REQUIRED WORK: Your answer must be the full set of records, copied exactly, with no pictures in it.

(Recorded data)
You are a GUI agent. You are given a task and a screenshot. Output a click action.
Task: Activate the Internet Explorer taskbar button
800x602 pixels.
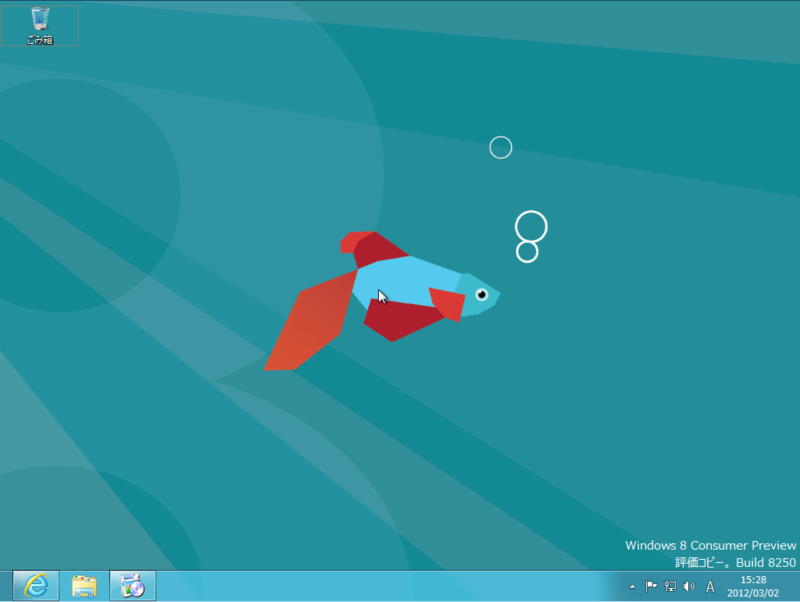pyautogui.click(x=36, y=586)
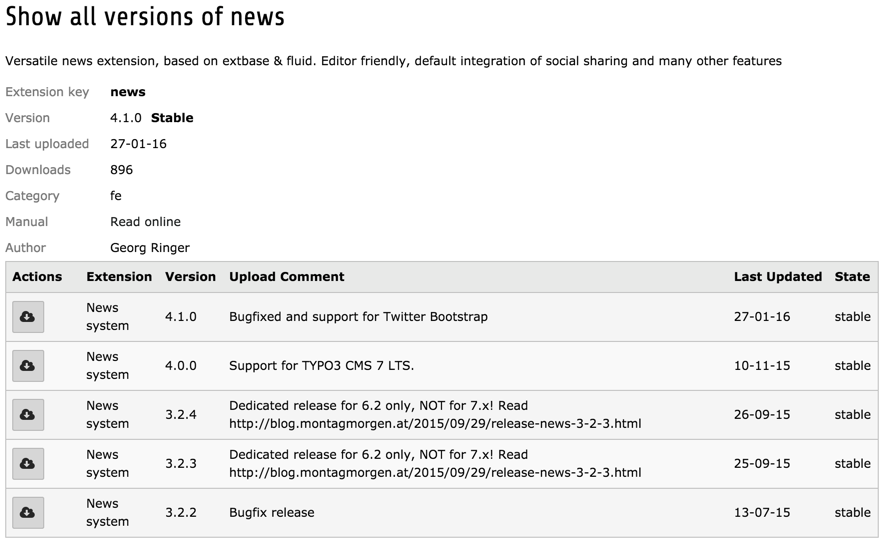Click the 'Bugfix release' comment text

point(271,513)
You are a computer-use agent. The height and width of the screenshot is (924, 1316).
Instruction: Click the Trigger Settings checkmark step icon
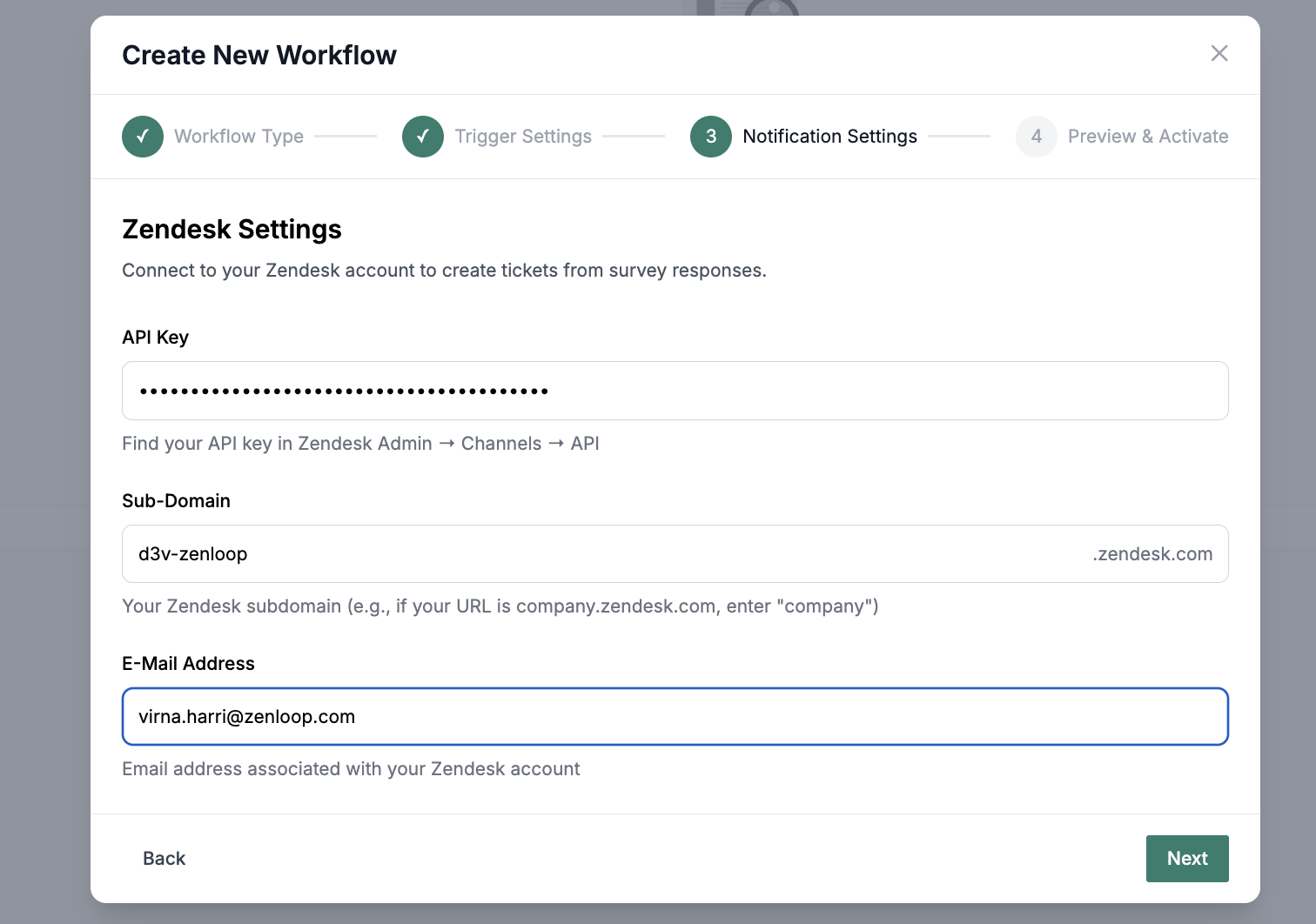point(423,137)
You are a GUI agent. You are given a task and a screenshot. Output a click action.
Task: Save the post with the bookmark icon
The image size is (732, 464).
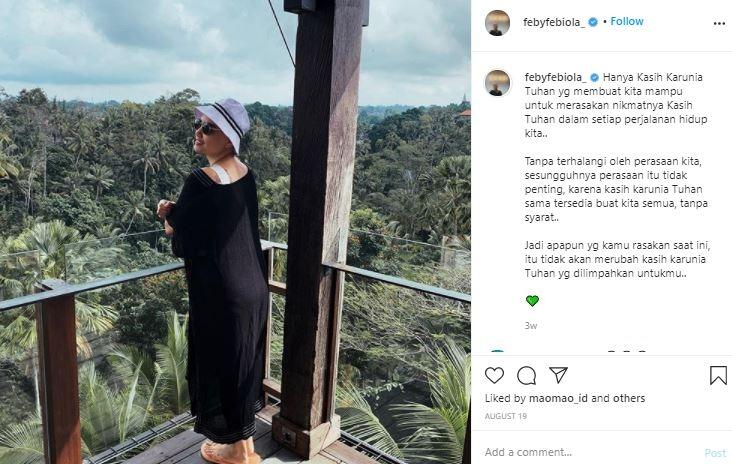click(x=718, y=376)
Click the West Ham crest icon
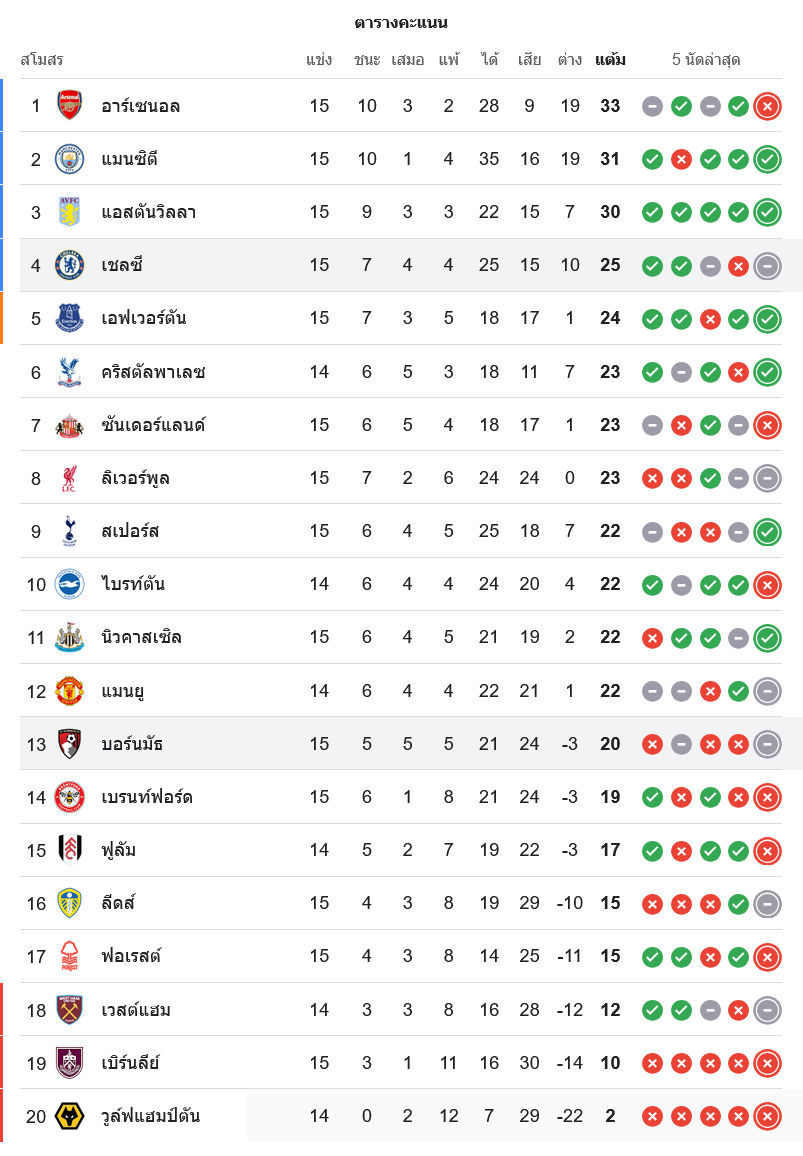The image size is (803, 1156). (69, 1010)
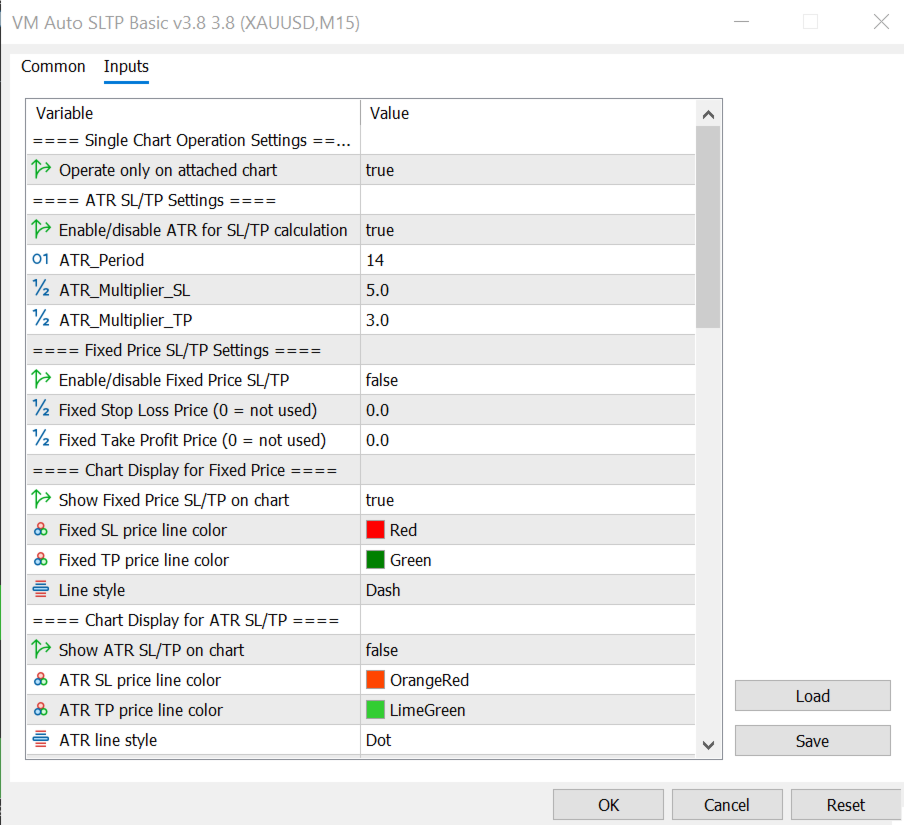Open the Fixed TP price line color Green dropdown
The image size is (904, 825).
(x=528, y=560)
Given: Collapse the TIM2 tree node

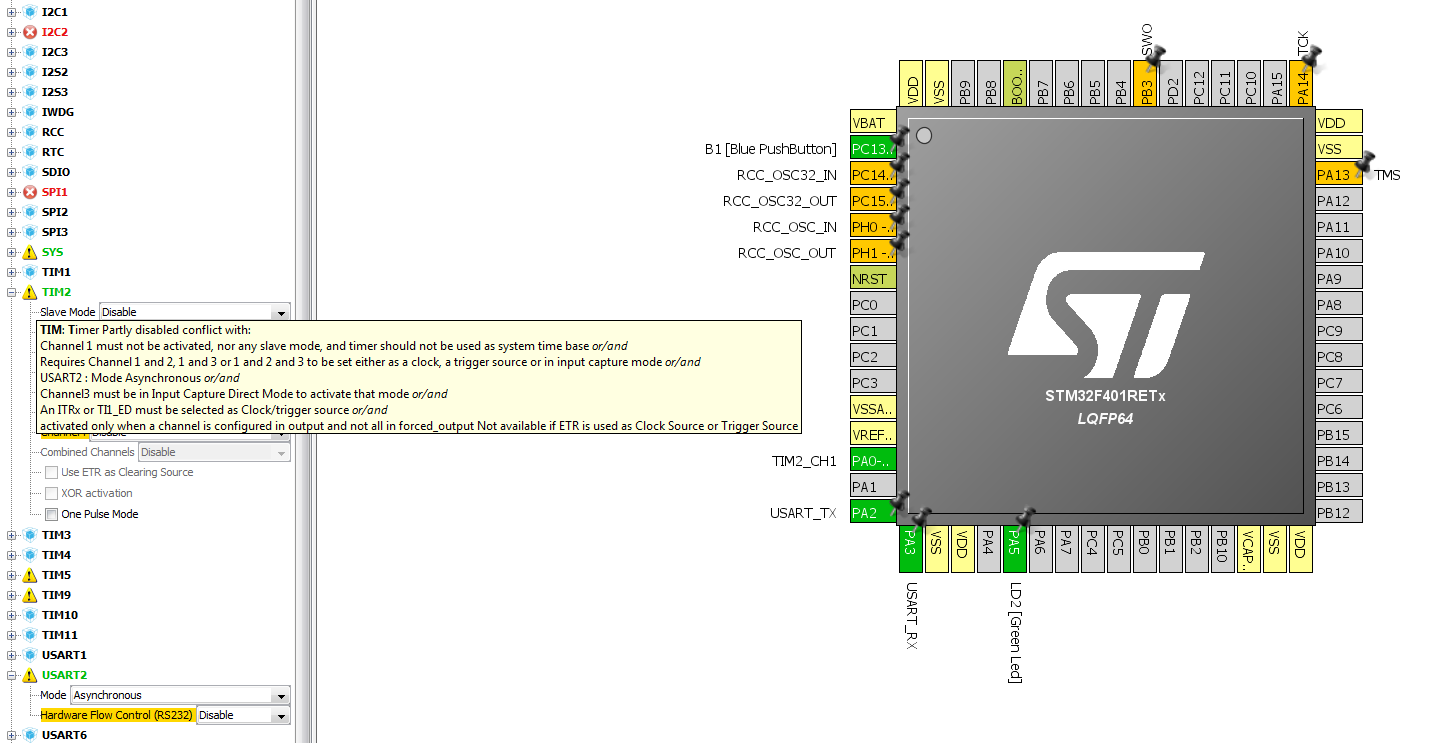Looking at the screenshot, I should (x=12, y=293).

TASK SOLUTION:
You are a GUI agent. You are given a task and a screenshot. Output a click action.
Task: Activate the Internet Explorer taskbar button
800x602 pixels.
pyautogui.click(x=36, y=586)
Click the 'Bugfix release' comment text

point(271,513)
You are a computer-use agent. The height and width of the screenshot is (924, 1316).
Instruction: Click the Trigger Settings checkmark step icon
point(423,137)
You are a GUI agent. You are given a task and a screenshot. Output a click action.
Task: Save the post with the bookmark icon
The image size is (732, 464).
click(x=718, y=376)
Click the West Ham crest icon
The image size is (803, 1156). (69, 1010)
Open the Fixed TP price line color Green dropdown
The image size is (904, 825).
(x=528, y=560)
Given: Collapse the TIM2 tree node

Looking at the screenshot, I should (x=12, y=293).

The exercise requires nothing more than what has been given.